[Extracted information]:
[Start of section]

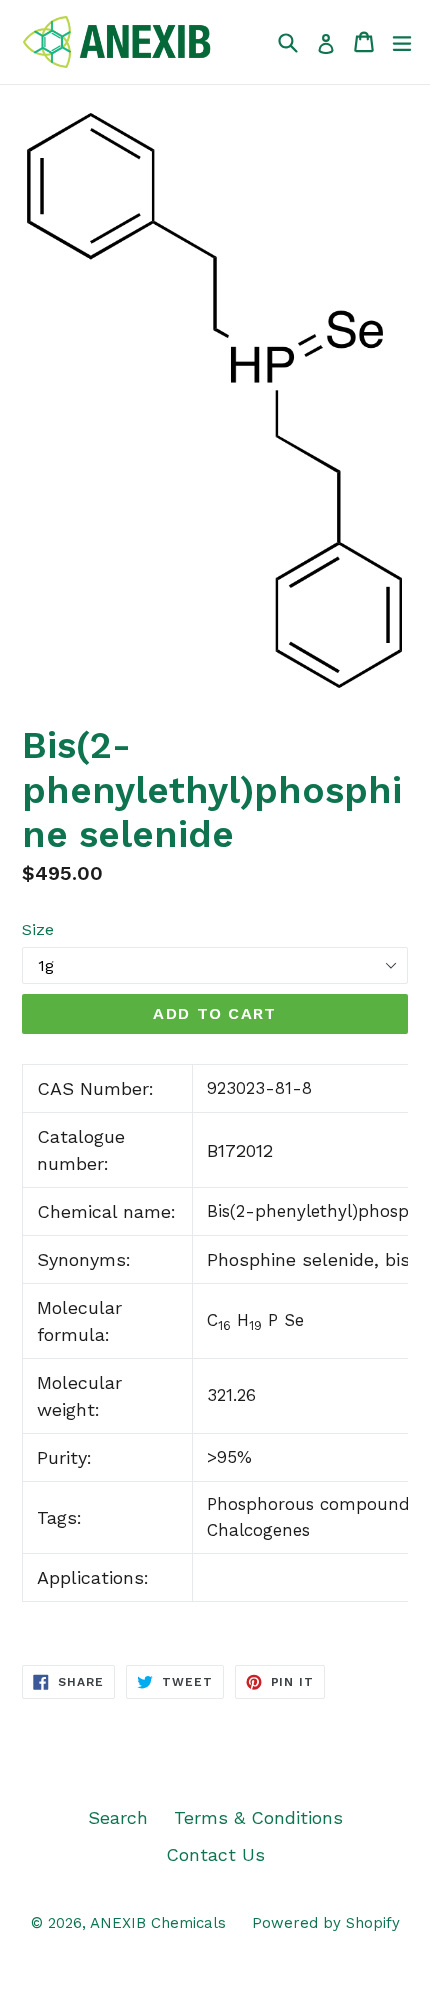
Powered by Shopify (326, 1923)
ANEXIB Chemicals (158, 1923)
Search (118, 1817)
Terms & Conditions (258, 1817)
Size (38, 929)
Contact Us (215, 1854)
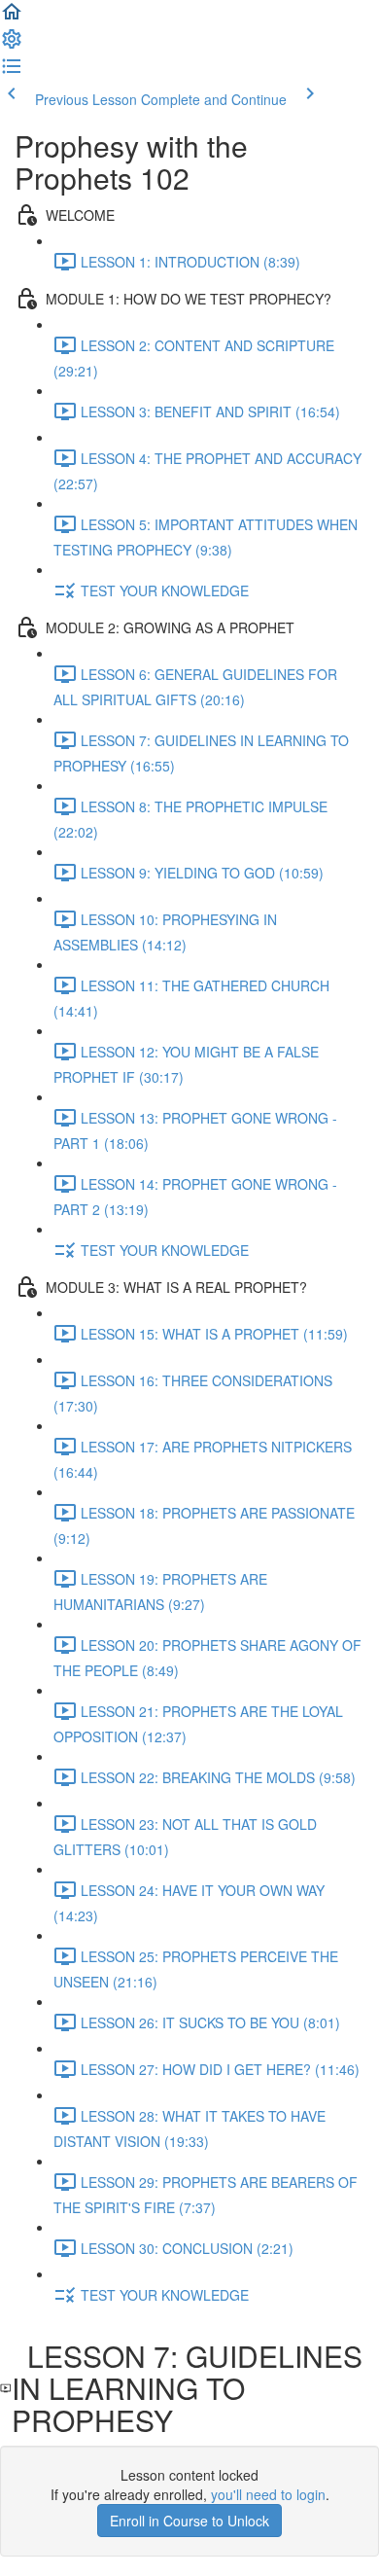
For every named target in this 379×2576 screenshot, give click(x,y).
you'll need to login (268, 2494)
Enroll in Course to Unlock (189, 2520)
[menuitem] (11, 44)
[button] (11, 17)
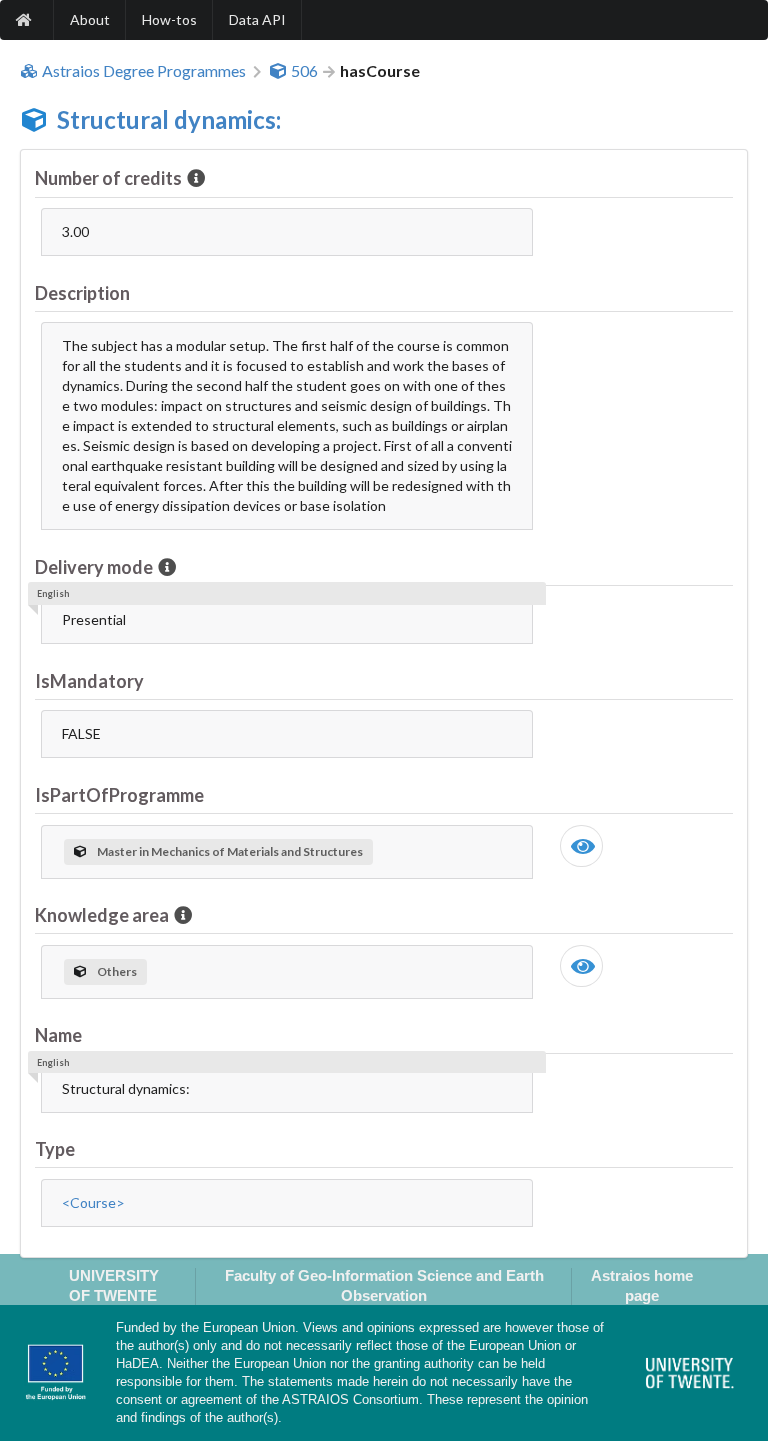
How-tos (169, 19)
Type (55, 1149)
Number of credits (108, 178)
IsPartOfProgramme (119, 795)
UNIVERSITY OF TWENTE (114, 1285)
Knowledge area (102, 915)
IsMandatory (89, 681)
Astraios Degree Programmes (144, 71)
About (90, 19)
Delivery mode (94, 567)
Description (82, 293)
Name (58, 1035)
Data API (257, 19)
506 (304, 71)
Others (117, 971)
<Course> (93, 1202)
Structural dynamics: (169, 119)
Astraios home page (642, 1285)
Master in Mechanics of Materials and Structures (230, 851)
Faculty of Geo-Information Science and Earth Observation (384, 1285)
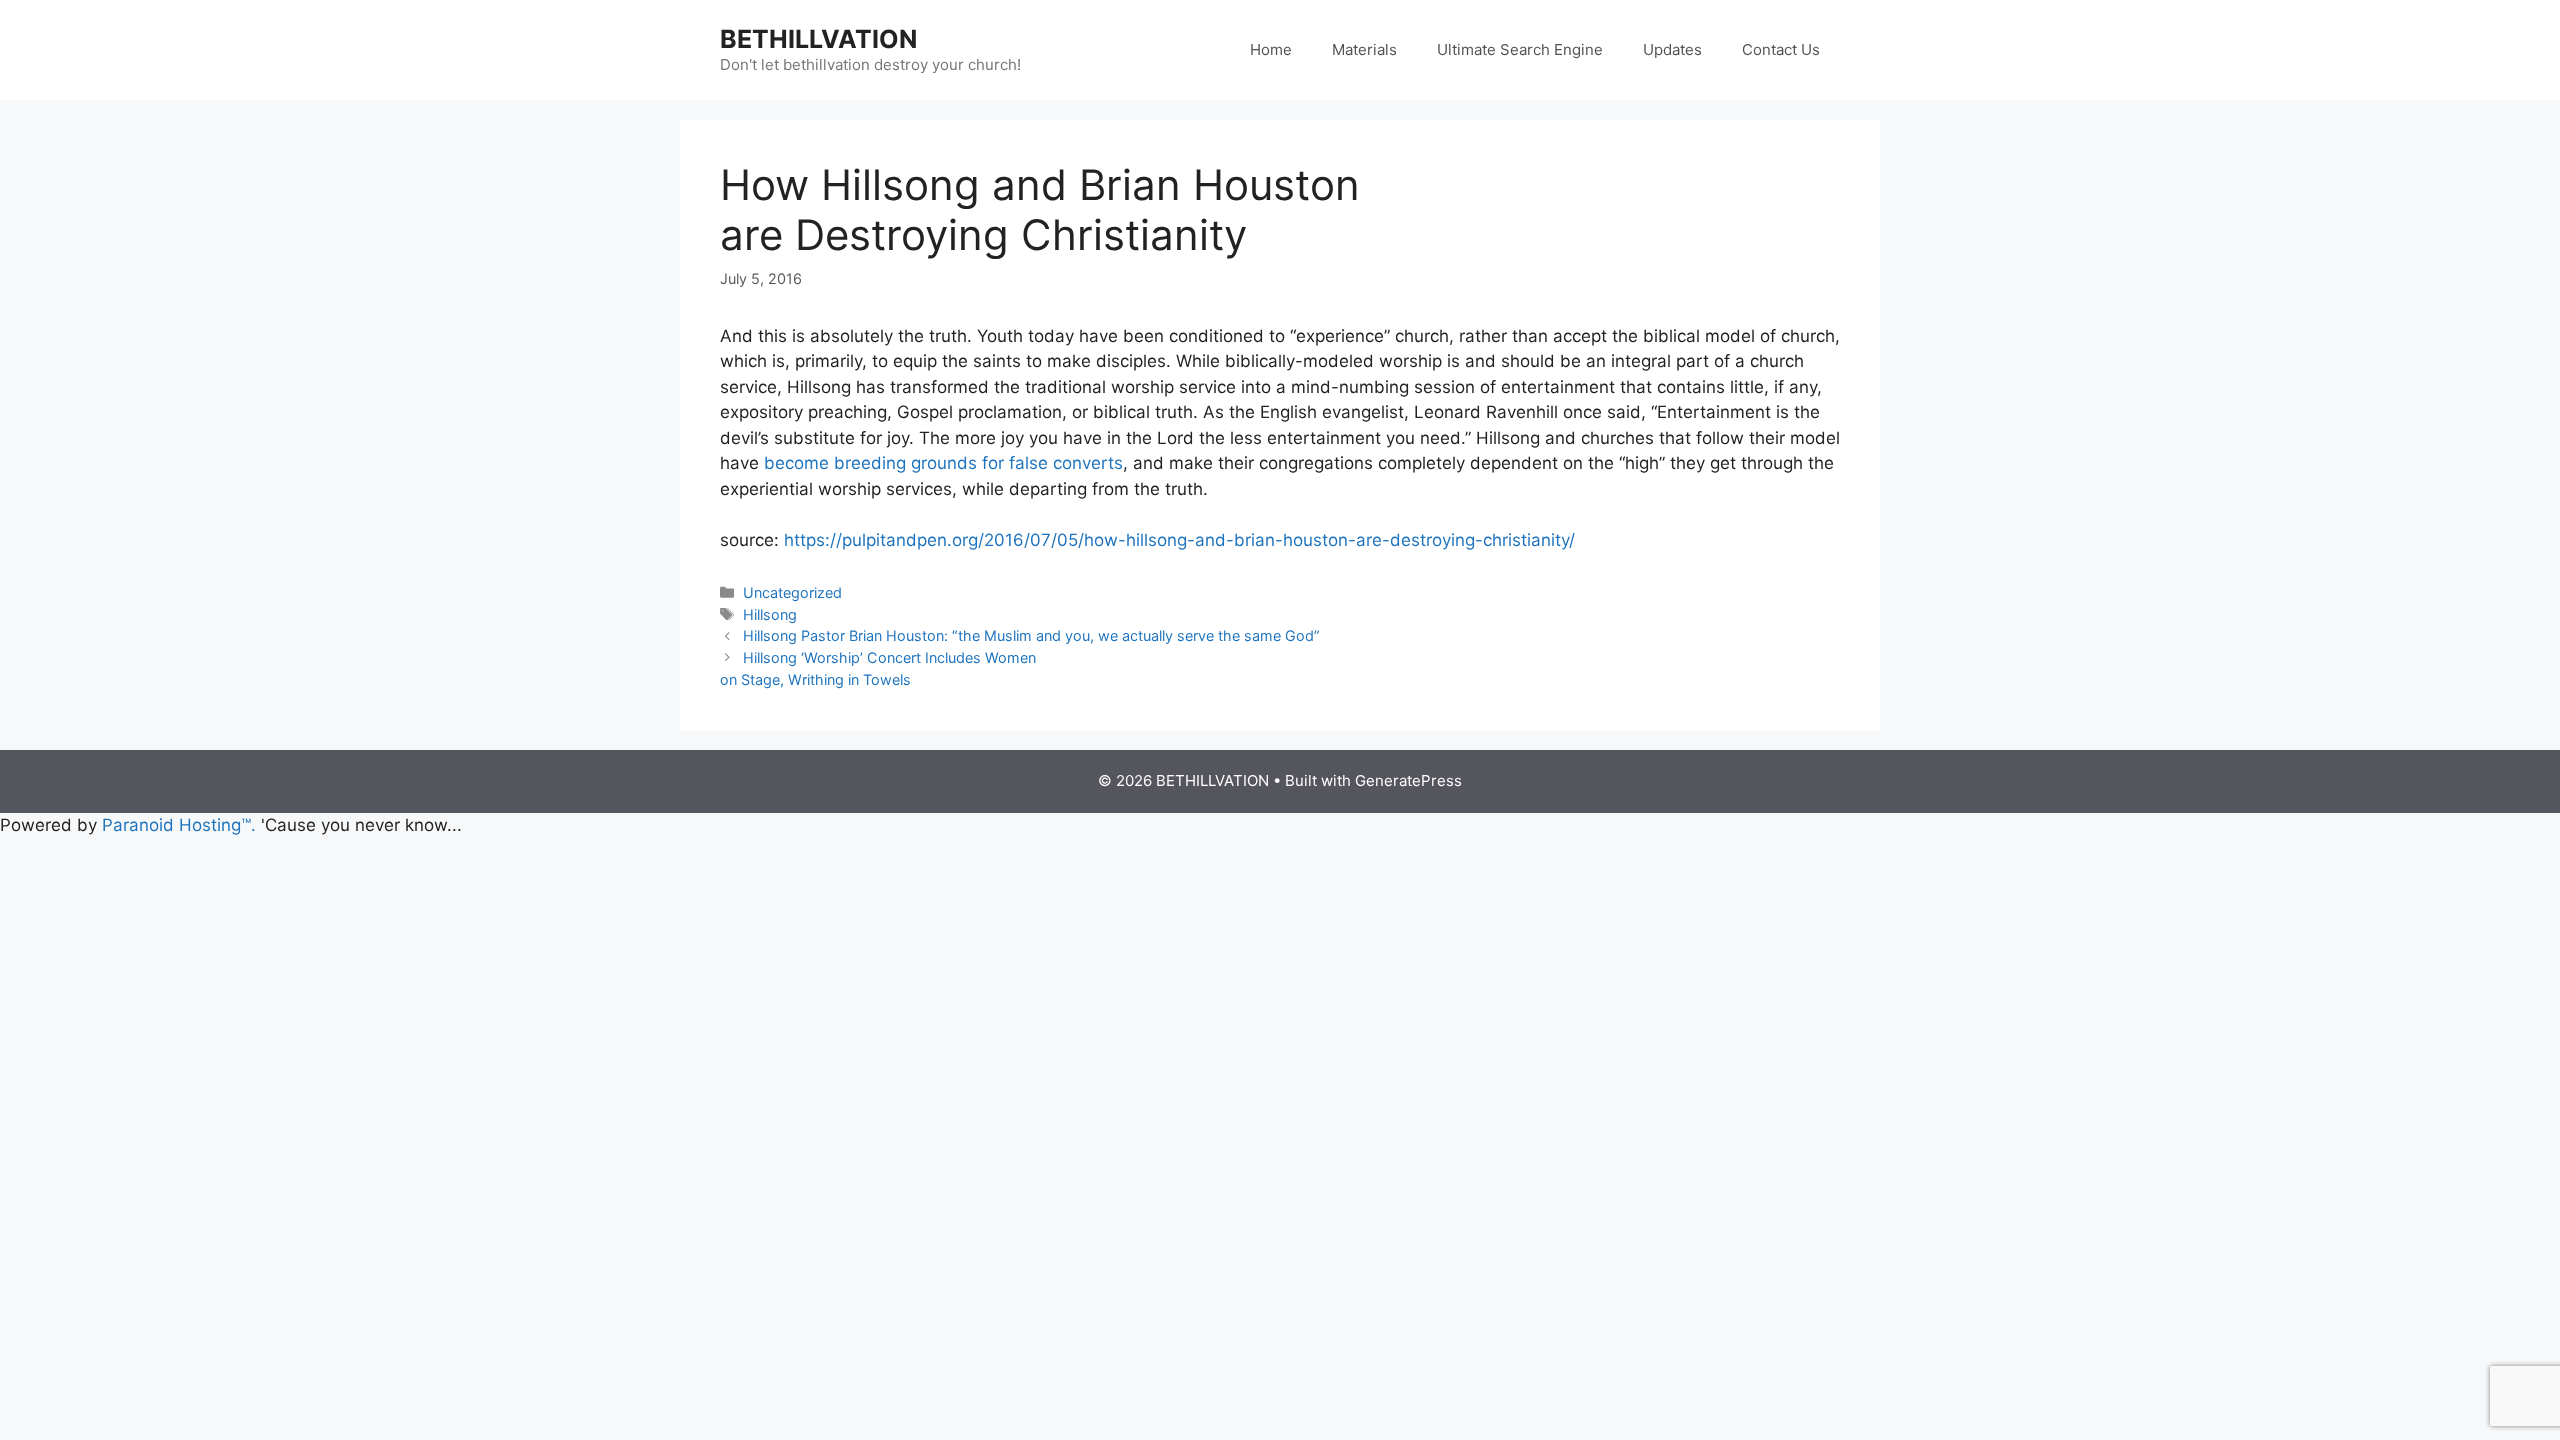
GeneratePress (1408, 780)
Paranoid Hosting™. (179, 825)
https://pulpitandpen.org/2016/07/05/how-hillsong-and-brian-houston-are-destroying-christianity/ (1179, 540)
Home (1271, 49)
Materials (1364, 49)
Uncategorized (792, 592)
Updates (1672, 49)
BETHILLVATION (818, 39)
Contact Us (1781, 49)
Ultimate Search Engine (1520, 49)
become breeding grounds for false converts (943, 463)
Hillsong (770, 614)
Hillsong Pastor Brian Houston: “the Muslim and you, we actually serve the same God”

[End of section]

[What you need to do]: With the pictures excluded, the records are to be reproduced exactly.

[Solution to this exercise]:
Powered by Shopify (326, 1923)
ANEXIB Chemicals (158, 1923)
Search (118, 1817)
Terms & Conditions (258, 1817)
Size (38, 929)
Contact Us (215, 1854)
For every named target in this 379×2576 screenshot, give click(x,y).
you'll need to login (268, 2494)
Enroll in Course to Unlock (189, 2520)
[menuitem] (11, 44)
[button] (11, 17)
How-tos (169, 19)
Type (55, 1149)
Number of credits (108, 178)
IsPartOfProgramme (119, 795)
UNIVERSITY OF TWENTE (114, 1285)
Knowledge area (102, 915)
IsMandatory (89, 681)
Astraios Degree Programmes (144, 71)
About (90, 19)
Delivery mode (94, 567)
Description (82, 293)
Name (58, 1035)
Data API (257, 19)
506 (304, 71)
Others (117, 971)
<Course> (93, 1202)
Structural dynamics: (169, 119)
Astraios home page (642, 1285)
Master in Mechanics of Materials and Structures (230, 851)
Faculty of Geo-Information Science and Earth Observation (384, 1285)
GeneratePress (1408, 780)
Paranoid Hosting™. (179, 825)
https://pulpitandpen.org/2016/07/05/how-hillsong-and-brian-houston-are-destroying-christianity/ (1179, 540)
Home (1271, 49)
Materials (1364, 49)
Uncategorized (792, 592)
Updates (1672, 49)
BETHILLVATION (818, 39)
Contact Us (1781, 49)
Ultimate Search Engine (1520, 49)
become breeding grounds for false converts (943, 463)
Hillsong (770, 614)
Hillsong Pastor Brian Houston: “the Muslim and you, we actually serve the same God”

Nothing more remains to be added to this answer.